By Dr. Kawango Agot, Director, Impact Research and Development Organization, and Principal Investigator of the Bondo, Kenya, site of the FEM-PrEP trial
It is so important to convey research results clearly and simply. Concepts like partial efficacy can be particularly confusing. This is something I have witnessed many times. People are very creative in the way they apply math! For example, if a given treatment is found to be 50 percent effective, some people might interpret this to mean that all they need to do is take double the recommended dose and they would be fully protected.
In 2007, I was part of a research team that published a scientific paper showing that medically performed male circumcision is safe and can reduce men’s risk of HIV infection during vaginal sex by about 60 percent (Bailey and others 2007). Our study was one of three that found similar results. The findings were exciting, but explaining them has been a challenge. Everyone talks about male circumcision providing 60 percent protection, but not everyone understands what it means. Our attempts at explaining this statistic have revealed gross misunderstandings.
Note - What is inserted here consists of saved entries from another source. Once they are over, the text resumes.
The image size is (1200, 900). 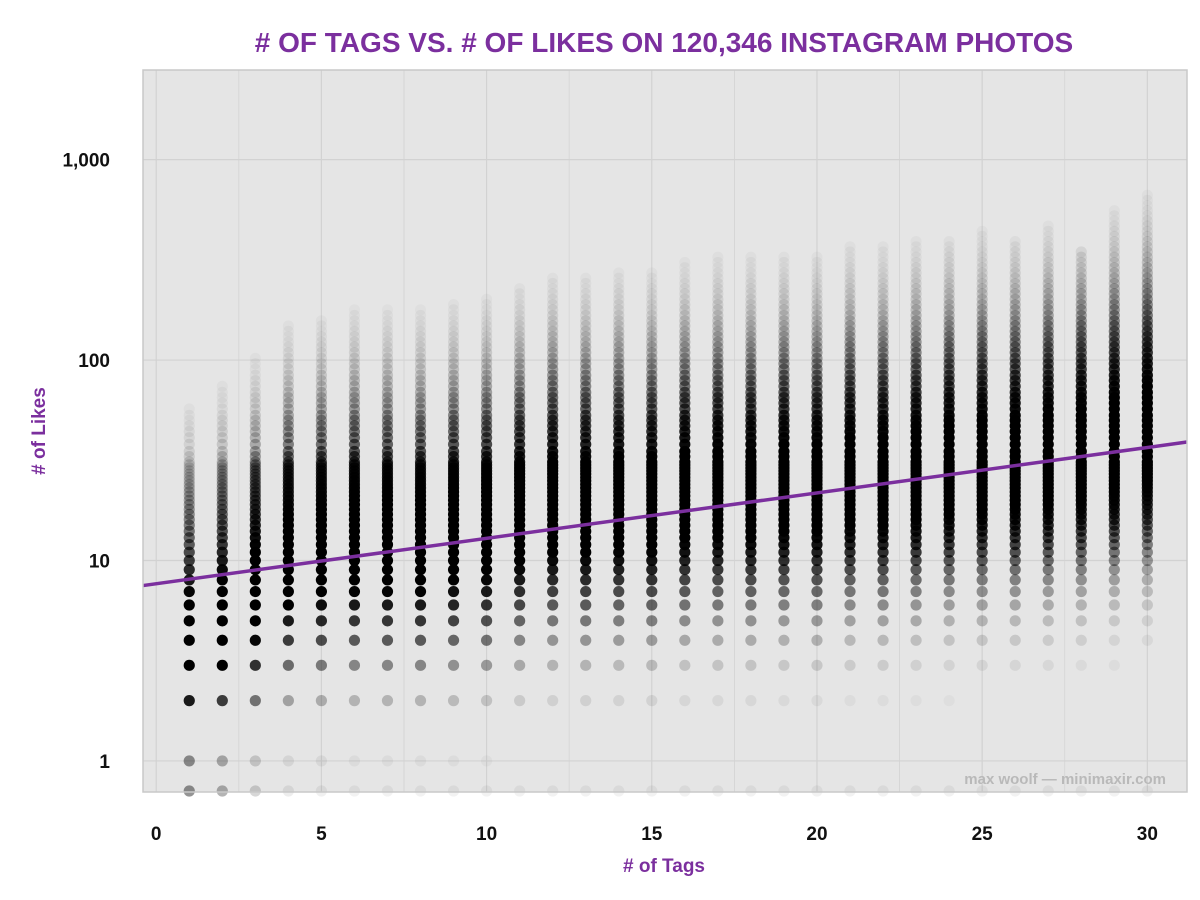 What do you see at coordinates (156, 834) in the screenshot?
I see `x-tick-label: 0` at bounding box center [156, 834].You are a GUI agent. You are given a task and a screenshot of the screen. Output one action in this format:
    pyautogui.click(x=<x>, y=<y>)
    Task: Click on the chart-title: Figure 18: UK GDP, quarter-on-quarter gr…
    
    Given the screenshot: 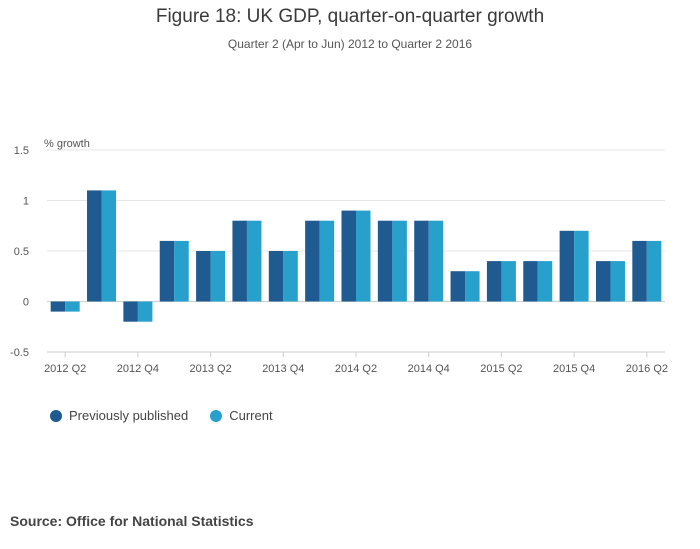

One interpretation we often hear is that if you have unprotected sex with an infected partner ten times, six of these times you will not get HIV. Another interpretation is that once a man is circumcised, it is okay to have sex with infected women as long as he stops or uses a condom after the sixth one.
After we announced the study results, our research team held numerous dissemination meetings with the media. We found in one media training workshop that the slides we were using were difficult for journalists to understand. One journalist dismissed the results as invalid because the percentage of protection was not exactly the same in all of the studies—reducing the risk by 51 percent in one, 59 percent in the second, and 60 percent in the third. To correct this misunderstanding, we took great care to emphasize that even though the results appeared slightly different in each of the three countries where the research was conducted, the difference was negligible and could be explained by differences in populations targeted by the studies, not differences in the effect of circumcision on HIV infection.
How we train our community educators to explain partial protection can also be useful when explaining it to journalists: Everyone who engages in unprotected sex has a chance of getting HIV whether they are circumcised or not, but men who are circumcised have a lower chance of getting HIV than do men who are not circumcised. We explain that in the research studies, circumcision prevented 60 percent of the infections that would have occurred if the men remained uncircumcised. In other words, 60 percent of all the infections that occur in men who are not circumcised would be prevented if those men were circumcised. For me, this experience with drastically inaccurate interpretations of scientific research has emphasized how important it is for researchers to take the time to make sure they are communicating their results simply and clearly.